- Born: 1990 or 1991 (age 34–35)

= Angie Ostaszewski =

American tiktoker

Angie Ostaszewski is an American TikToker who promotes relocating to Peoria, Illinois.

Ostaszewski grew up in the Bloomington-Normal area.

Ostaszewski is an energy efficiency consultant for Ameren Illinois. She moved to Peoria from Chicago around 2013. She was surprised when in 2017 at the age of 27 she was able to purchase a home for $33,000 and began encouraging family members to relocate.
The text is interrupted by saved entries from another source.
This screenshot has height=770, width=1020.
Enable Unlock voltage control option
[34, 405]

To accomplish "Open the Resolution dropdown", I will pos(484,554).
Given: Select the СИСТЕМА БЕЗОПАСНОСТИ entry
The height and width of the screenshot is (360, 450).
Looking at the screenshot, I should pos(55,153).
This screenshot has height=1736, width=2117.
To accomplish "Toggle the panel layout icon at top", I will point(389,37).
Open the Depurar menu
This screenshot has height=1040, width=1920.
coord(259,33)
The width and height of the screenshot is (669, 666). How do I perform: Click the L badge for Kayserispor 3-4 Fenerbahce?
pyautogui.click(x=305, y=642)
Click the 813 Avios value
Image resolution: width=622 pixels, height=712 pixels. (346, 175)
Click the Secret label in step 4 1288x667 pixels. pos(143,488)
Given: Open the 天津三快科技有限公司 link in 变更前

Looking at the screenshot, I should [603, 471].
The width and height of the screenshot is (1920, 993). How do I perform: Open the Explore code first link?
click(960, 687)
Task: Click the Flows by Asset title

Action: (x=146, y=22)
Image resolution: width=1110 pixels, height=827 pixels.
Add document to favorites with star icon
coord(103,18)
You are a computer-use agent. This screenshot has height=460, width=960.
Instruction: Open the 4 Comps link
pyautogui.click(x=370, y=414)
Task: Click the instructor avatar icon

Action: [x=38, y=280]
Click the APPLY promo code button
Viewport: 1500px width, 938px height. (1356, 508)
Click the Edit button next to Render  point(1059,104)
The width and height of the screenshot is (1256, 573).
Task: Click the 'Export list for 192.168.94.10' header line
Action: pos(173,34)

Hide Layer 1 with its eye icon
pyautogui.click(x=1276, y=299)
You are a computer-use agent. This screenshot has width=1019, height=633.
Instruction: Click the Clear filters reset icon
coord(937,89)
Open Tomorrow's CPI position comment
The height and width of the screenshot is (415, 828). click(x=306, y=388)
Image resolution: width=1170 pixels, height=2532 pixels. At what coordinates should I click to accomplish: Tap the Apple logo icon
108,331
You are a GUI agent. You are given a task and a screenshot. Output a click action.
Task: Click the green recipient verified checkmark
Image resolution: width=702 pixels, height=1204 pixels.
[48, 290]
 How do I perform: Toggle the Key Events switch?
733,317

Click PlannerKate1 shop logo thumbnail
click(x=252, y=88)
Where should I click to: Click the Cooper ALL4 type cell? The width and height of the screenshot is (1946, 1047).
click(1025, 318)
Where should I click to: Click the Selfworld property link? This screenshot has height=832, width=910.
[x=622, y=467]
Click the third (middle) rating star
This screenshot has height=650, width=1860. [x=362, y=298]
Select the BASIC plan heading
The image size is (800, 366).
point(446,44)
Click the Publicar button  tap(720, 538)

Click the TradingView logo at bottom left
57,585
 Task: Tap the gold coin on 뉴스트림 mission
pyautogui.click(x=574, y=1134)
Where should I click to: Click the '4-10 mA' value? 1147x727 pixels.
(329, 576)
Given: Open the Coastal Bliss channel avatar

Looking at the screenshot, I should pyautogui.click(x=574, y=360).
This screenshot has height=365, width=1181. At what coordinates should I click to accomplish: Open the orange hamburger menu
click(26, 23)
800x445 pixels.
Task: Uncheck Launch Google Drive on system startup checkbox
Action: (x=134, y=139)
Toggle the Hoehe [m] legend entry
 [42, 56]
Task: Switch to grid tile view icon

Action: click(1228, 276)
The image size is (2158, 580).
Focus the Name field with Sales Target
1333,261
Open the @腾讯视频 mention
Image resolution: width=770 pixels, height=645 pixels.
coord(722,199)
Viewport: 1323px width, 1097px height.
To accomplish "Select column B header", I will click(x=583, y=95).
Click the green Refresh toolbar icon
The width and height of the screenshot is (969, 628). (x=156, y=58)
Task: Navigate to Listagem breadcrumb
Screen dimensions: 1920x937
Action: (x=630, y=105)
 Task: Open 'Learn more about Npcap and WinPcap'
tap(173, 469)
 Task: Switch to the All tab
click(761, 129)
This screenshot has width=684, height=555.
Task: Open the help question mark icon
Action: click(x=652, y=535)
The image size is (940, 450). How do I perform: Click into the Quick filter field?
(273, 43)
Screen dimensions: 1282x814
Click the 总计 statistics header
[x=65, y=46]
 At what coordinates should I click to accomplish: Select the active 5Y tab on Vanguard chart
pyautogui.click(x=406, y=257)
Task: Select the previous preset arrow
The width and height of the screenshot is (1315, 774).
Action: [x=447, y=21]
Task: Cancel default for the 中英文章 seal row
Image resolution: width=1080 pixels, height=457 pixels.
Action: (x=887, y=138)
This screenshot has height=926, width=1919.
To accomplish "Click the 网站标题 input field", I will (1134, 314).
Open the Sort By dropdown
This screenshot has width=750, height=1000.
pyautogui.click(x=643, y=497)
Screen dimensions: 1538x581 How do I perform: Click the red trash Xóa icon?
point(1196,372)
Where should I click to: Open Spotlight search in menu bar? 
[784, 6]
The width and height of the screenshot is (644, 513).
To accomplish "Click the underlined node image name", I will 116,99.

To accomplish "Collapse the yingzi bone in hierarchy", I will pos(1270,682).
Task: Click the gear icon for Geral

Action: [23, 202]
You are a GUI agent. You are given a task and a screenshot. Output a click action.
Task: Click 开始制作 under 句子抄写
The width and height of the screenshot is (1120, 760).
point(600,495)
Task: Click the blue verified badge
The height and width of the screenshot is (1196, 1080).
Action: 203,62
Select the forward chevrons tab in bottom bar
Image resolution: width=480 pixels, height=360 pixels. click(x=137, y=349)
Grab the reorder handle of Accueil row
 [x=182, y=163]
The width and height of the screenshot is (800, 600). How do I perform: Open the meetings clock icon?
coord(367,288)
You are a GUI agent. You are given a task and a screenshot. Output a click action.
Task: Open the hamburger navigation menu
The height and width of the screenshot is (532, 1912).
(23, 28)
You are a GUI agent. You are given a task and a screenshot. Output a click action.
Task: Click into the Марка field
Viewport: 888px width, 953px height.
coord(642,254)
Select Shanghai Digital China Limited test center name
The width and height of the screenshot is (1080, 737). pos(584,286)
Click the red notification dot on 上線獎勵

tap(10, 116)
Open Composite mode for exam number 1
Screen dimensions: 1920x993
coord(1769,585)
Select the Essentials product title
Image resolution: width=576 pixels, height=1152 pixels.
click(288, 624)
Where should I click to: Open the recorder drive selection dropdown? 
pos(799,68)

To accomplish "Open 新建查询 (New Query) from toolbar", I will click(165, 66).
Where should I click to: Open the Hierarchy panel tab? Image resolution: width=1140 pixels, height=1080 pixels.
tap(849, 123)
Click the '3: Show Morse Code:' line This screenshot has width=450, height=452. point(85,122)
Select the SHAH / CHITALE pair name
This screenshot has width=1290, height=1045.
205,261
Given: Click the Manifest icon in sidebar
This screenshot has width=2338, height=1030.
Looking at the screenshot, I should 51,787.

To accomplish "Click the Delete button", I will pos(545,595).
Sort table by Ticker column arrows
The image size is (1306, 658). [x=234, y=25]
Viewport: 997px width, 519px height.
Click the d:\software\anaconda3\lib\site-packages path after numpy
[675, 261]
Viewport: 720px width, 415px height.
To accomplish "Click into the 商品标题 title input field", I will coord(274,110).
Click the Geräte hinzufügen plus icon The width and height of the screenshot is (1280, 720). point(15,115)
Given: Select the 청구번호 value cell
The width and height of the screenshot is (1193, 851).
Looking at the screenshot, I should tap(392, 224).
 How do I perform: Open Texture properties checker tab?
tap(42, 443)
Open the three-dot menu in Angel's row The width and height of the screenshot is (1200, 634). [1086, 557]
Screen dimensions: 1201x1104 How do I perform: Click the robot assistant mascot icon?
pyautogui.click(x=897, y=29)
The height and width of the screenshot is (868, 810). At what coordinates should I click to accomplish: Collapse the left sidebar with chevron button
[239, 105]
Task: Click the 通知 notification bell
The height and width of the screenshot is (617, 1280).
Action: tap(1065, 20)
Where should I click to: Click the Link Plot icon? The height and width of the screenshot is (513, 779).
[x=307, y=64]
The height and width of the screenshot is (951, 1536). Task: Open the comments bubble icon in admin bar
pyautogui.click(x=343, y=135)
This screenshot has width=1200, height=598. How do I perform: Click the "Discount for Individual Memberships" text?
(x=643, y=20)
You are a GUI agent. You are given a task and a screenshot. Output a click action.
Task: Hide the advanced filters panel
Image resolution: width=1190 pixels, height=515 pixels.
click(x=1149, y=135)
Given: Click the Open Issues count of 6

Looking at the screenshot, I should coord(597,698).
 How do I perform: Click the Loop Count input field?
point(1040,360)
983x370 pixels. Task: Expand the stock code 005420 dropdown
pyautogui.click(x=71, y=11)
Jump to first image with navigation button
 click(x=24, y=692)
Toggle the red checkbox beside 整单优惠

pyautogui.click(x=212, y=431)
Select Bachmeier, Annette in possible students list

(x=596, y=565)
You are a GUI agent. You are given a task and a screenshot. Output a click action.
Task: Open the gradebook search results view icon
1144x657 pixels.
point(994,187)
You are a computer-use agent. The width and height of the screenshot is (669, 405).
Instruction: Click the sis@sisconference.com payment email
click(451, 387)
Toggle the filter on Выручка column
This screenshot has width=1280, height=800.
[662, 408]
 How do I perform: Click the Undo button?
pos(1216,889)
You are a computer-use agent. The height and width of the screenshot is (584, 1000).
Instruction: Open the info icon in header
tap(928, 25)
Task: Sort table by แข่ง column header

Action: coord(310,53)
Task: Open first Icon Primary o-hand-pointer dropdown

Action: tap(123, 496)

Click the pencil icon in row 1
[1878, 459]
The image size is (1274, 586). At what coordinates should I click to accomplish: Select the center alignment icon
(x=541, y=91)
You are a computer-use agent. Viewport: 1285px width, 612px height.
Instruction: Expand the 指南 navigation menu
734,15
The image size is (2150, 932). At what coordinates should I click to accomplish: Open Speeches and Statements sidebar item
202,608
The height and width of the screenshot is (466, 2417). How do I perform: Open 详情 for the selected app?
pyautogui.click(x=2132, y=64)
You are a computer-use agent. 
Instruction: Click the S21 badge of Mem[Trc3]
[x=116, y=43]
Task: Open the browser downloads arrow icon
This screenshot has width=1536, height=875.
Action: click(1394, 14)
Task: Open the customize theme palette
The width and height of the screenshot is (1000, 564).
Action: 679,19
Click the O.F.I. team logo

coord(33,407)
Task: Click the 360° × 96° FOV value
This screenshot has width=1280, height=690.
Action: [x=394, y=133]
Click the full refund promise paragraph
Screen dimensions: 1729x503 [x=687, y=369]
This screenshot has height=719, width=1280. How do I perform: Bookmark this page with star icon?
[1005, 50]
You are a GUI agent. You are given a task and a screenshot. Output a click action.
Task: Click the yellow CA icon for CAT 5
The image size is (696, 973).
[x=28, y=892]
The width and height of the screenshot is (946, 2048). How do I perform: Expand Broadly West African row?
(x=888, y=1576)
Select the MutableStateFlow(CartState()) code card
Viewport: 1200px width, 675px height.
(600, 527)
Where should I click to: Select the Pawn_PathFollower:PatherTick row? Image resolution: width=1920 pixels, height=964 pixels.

In 2020 she started a TikTok to encourage others to consider moving to Peoria and according to The New York Times approximately 300 people had relocated after seeing her posts. A typical post highlights an individual home on the market or provides information about inclusive local events. The Times wrote, "What’s novel about Ms. Ostaszewski’s posts is not that she’s highlighting a midsize, Midwestern city as an affordable place to live, but also as a place where a diverse, inclusive community can be formed."

Local reaction has been mixed. Some business owners note a marked increase in sales. Some residents express concern about the influx of diverse community members changing the local culture; others have expressed concerns about gentrification. Some note the positive effect in the form of demand for housing in a city which has experienced loss of residents.